Vásquez, nacido en Bogotá en 1973, tenía 23 años cuando se instaló en París. Había pasado la carrera de Derecho leyendo literatura en las últimas filas del aula y perseguía los pasos de sus mitos en esa ciudad mágica en la que Joyce, Scott Fitzgerald, Hemingway, Vargas Llosa, García Márquez o Cortázar habían levantado una arquitectura narrativa tan monumental como inmaterial.

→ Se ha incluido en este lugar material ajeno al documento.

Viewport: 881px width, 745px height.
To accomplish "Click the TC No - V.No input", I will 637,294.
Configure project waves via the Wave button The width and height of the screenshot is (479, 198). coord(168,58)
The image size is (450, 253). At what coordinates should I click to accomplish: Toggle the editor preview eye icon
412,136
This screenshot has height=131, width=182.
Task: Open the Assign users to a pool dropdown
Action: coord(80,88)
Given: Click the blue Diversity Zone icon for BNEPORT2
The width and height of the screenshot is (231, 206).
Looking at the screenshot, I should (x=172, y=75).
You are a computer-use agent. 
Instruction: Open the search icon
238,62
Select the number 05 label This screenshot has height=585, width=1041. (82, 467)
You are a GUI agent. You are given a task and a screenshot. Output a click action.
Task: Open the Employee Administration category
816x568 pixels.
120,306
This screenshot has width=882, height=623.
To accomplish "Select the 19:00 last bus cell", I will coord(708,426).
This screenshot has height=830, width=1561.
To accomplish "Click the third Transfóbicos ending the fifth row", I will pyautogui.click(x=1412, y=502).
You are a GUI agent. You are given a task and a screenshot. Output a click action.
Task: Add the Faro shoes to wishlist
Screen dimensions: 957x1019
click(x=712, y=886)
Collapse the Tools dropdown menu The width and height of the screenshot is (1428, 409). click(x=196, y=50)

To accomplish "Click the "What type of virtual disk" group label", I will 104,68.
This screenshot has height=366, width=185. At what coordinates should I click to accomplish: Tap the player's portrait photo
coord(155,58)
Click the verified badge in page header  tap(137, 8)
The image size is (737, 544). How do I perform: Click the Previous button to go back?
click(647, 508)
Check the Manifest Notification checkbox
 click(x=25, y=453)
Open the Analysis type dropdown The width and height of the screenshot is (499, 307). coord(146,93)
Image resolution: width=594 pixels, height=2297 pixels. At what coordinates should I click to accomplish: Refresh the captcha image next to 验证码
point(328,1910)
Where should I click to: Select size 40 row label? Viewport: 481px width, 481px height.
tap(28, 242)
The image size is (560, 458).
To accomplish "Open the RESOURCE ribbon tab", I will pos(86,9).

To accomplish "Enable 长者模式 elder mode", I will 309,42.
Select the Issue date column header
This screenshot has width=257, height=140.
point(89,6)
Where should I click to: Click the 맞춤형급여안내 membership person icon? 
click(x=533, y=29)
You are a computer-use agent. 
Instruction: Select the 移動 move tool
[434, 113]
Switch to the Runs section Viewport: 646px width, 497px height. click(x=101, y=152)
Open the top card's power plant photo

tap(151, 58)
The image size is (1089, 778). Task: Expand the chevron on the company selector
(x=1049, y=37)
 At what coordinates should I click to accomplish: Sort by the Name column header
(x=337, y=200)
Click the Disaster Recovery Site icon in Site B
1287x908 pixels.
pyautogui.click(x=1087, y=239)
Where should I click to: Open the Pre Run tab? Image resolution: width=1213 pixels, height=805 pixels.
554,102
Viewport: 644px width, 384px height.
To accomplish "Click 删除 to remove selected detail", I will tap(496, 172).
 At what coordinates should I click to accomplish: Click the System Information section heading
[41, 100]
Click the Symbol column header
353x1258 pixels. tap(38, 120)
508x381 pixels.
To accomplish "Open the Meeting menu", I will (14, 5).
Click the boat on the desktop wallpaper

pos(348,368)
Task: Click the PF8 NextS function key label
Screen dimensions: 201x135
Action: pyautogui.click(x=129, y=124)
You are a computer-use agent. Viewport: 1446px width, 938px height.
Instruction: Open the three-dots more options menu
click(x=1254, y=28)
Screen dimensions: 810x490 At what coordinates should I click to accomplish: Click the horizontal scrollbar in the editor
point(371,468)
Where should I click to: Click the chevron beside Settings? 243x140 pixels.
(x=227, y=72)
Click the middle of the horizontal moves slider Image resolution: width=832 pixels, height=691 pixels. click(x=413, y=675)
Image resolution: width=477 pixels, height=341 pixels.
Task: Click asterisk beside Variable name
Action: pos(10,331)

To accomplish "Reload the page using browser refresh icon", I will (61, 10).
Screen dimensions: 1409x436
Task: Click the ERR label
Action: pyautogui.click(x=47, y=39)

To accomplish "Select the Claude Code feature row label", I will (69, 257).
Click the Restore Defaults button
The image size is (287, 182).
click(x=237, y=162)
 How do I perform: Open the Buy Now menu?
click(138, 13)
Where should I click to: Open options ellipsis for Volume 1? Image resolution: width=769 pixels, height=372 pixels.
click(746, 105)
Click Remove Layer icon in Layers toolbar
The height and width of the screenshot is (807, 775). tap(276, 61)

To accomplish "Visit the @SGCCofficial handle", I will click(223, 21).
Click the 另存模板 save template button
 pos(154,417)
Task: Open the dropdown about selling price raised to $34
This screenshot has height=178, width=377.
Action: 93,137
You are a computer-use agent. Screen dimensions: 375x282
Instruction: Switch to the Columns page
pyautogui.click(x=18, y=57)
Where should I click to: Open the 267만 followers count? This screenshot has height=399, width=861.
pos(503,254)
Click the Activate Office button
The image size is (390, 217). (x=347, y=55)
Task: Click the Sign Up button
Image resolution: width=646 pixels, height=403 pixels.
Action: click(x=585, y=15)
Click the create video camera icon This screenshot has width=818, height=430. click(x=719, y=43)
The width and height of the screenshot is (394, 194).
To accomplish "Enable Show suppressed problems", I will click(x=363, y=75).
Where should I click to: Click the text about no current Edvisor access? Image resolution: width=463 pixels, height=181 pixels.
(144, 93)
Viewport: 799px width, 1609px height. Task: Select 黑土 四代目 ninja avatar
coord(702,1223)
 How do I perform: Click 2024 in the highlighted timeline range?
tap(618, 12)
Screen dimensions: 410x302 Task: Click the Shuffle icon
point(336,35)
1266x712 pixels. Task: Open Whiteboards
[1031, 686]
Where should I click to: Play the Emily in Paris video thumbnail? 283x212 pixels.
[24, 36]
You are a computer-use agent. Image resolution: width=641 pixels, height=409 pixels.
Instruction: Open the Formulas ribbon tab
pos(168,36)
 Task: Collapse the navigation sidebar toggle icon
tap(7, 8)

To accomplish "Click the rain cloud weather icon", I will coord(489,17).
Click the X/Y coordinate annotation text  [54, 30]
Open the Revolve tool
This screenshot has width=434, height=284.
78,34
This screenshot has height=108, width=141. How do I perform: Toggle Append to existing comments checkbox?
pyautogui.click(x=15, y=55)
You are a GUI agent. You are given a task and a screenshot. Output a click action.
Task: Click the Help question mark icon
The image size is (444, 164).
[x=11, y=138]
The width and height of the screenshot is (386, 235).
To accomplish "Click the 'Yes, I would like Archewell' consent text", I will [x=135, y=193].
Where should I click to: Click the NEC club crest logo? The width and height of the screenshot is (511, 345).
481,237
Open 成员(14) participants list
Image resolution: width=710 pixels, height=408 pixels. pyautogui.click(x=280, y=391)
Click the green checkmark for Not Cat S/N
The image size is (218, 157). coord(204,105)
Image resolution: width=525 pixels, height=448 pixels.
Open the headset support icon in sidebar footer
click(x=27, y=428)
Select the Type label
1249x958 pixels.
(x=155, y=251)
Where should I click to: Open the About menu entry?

Edificios que no se ven precisamente al caminar por los Campos Elíseos o el Sacré Coeur, pero que están ahí, en las páginas absolutas de los autores y de quienes los han leído.
Lo que pronto se vio obligado a perseguir el joven colombiano, sin embargo, no fue tanto a las musas como las consultas, salas de espera y largos viajes en metro por la ciudad para afrontar un problema de salud que esos días le hizo la vida más difícil. Y no era cuestión de llevar a Marcel Proust encima, sino lecturas más fáciles de compaginar con semejante trasiego, como una recopilación de las columnas de Gabriel García Márquez en EL PAÍS. Y fue una de ellas, dedicada a una mujer, la que encendió la chispa: “La escultora colombiana Feliza Bursztyn, exiliada en Francia, se murió de tristeza a las 10.15 de la noche del pasado viernes 8 de enero, en un restaurante de París”. Era 1982 y aquella lectura impactó a Juan Gabriel Vásquez en 1996.
“Hubo algo que se me quedó metido entre pecho y espalda. Yo nunca había oído hablar de ella, pero me nació la pregunta: ¿Quién era esa mujer? ¿Y cómo puede alguien morir de tristeza? Fue el germen de la novela”, cuenta hoy Vásquez. Así nació la corazonada de que ahí había algo poderoso y se puso en marcha el instinto, pero no las herramientas, que aún tardaría en fabricar antes aún que el propio libro. En total, 27 años han pasado. “Mis libros siempre se cocinan lentamente, pasa mucho tiempo desde la corazonada hasta la escritura”.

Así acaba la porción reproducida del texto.